Extracted entries
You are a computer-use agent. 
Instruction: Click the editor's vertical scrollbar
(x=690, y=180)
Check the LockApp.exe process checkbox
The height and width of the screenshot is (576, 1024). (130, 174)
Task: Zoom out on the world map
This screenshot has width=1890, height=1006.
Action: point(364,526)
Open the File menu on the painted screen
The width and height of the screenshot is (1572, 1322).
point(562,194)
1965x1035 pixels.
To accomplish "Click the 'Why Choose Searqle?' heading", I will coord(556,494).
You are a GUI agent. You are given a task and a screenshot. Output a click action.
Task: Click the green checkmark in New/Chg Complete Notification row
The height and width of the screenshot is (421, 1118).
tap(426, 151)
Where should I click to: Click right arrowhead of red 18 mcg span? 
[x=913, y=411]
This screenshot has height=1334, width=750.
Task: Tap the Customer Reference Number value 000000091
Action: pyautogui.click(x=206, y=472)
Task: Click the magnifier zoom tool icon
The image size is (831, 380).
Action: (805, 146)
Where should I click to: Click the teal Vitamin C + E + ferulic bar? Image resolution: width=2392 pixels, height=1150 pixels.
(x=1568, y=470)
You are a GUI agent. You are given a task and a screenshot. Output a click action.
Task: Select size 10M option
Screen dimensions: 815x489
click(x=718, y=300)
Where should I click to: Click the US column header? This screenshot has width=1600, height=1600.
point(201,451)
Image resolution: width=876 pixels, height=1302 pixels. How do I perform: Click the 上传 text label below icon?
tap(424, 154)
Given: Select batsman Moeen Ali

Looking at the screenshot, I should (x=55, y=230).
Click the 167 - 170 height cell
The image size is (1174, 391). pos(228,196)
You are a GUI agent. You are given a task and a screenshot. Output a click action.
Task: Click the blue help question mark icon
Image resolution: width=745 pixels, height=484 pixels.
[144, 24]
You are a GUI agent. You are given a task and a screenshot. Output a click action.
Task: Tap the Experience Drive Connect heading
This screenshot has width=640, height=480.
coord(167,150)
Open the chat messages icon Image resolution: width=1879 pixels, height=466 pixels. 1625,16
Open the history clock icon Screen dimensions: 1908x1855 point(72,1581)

Task description
Retype each entry exactly, missing none.

Answer space
You are a computer-use agent. 
Instruction: Click the editor's vertical scrollbar
(x=690, y=180)
Check the LockApp.exe process checkbox
The height and width of the screenshot is (576, 1024). (130, 174)
Task: Zoom out on the world map
This screenshot has width=1890, height=1006.
Action: point(364,526)
Open the File menu on the painted screen
The width and height of the screenshot is (1572, 1322).
point(562,194)
1965x1035 pixels.
To accomplish "Click the 'Why Choose Searqle?' heading", I will coord(556,494).
You are a GUI agent. You are given a task and a screenshot. Output a click action.
Task: Click the green checkmark in New/Chg Complete Notification row
The height and width of the screenshot is (421, 1118).
tap(426, 151)
Where should I click to: Click right arrowhead of red 18 mcg span? 
[x=913, y=411]
This screenshot has height=1334, width=750.
Task: Tap the Customer Reference Number value 000000091
Action: pyautogui.click(x=206, y=472)
Task: Click the magnifier zoom tool icon
The image size is (831, 380).
Action: (805, 146)
Where should I click to: Click the teal Vitamin C + E + ferulic bar? Image resolution: width=2392 pixels, height=1150 pixels.
(x=1568, y=470)
You are a GUI agent. You are given a task and a screenshot. Output a click action.
Task: Select size 10M option
Screen dimensions: 815x489
click(x=718, y=300)
Where should I click to: Click the US column header? This screenshot has width=1600, height=1600.
point(201,451)
Image resolution: width=876 pixels, height=1302 pixels. How do I perform: Click the 上传 text label below icon?
tap(424, 154)
Given: Select batsman Moeen Ali

Looking at the screenshot, I should (x=55, y=230).
Click the 167 - 170 height cell
The image size is (1174, 391). pos(228,196)
You are a GUI agent. You are given a task and a screenshot. Output a click action.
Task: Click the blue help question mark icon
Image resolution: width=745 pixels, height=484 pixels.
[144, 24]
You are a GUI agent. You are given a task and a screenshot. Output a click action.
Task: Tap the Experience Drive Connect heading
This screenshot has width=640, height=480.
coord(167,150)
Open the chat messages icon Image resolution: width=1879 pixels, height=466 pixels. 1625,16
Open the history clock icon Screen dimensions: 1908x1855 point(72,1581)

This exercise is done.